On Feb 11, 2007, at 1:06 PM, Nickolay V. Shmyrev wrote:
В Сбт, 10/02/2007 в 15:53 -0800, David Hill пишет:
I have tried accessing the samples you provided. Only one of them
loaded and played. It did not sound anything like speech. The TRM is
simply the waveguide model of an acoustic tube, with control regions
applied according to the Distinctive Region Model developed by Carré,
based on earlier work by Fant. The underlying theory is outlined in
the paper "Real-time articulatory speech-synthesis-by-rules" on my
university web site and referenced from the gnuspeech project site
(see below for the university web site URL). Manuals for
"Synthesiser" and "Monet" also appear on that web site, towards the
end of section E of the published papers page. In the Monet manual
there is a table showing the equivalences between IPS symbols and the
Monet symbols. This should allow you to translate into the Festival
set.
Ok, thanks, I'll do
Monet is an interactive tool for developing data sets for arbitrary
languages. Real-time Monet (which has not yet been ported) is the
heart of a daemon that uses these data sets to convert text to speech.
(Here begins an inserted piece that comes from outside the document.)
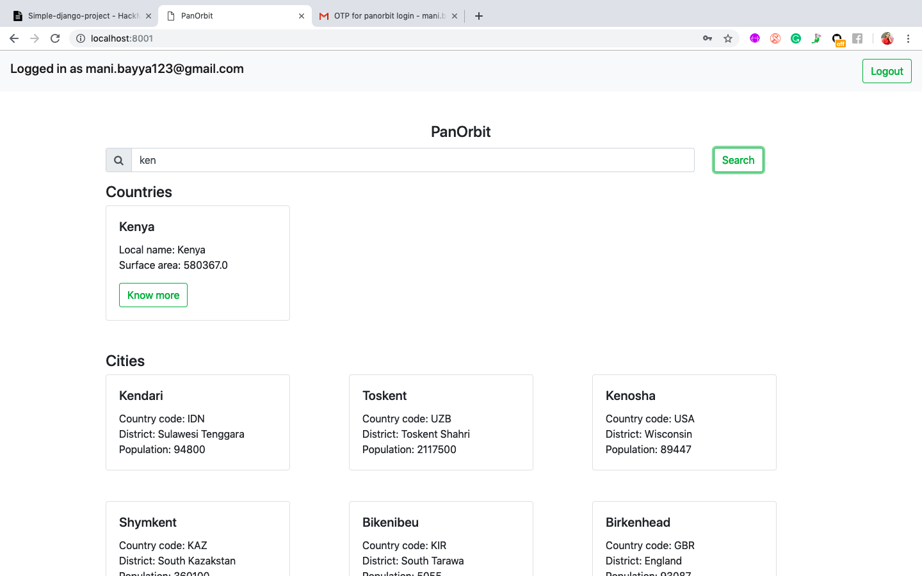This screenshot has width=922, height=576.
Task: Open a new browser tab
Action: pos(479,16)
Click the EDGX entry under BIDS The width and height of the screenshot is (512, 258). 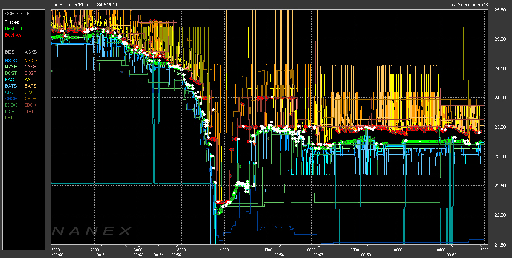click(x=11, y=105)
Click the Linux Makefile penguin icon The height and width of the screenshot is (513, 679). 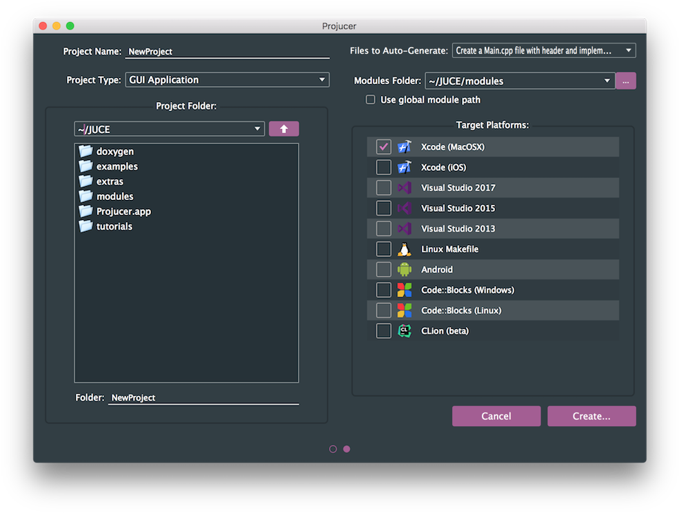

It is a stripped down version of Monet and it would be really nice if
someone would take on that task (please ;-). Without the data sets,
and the algorithms for manipulating the parameters tracks, you don't
have a speech synthesiser, you have a rather specialised trumpet!
Well, I can do that. I just need more explanation. Is it something Steve
splitted in Framework dir? Currently Monet compiles file, only gorm
files are missing. I don't think sound is required btw, it's enough to
be able to save audio file.
The data sets developed for synthesis in "diphones.monet" were
developed based on several years of research in which British English
speech was analysed for sound data, rhythmic (duration) data, and
intonation data. This research is reported in other papers on the
site.
Btw, have you heart about MOSHA database?
It seems that Alan already used it in unit-selection synthesis. Although
it's not free I suppose, that's why this work isn't available still. If
it will be possible to generate set of prompts (around 1000 will be
enough I suppose) with Monet and later process coefficients with
unit-selection that would be interesting thing I suppose.
If you would like to hear some samples of gnuspeech, go to my
university web site:
Yeah, I've downloaded them, but the problem is that I can reproduce
vowels, like in example "oi" you've sent. But I have no idea how Monet
reproduces consonants. There are examples, but no trm files for them.
And the examples I have (for instance the one Steve kindly sent to me),
they sound like trumpet as you've noticed :) That's why I suspect there
is a bug in trm that makes consonants generation impossible.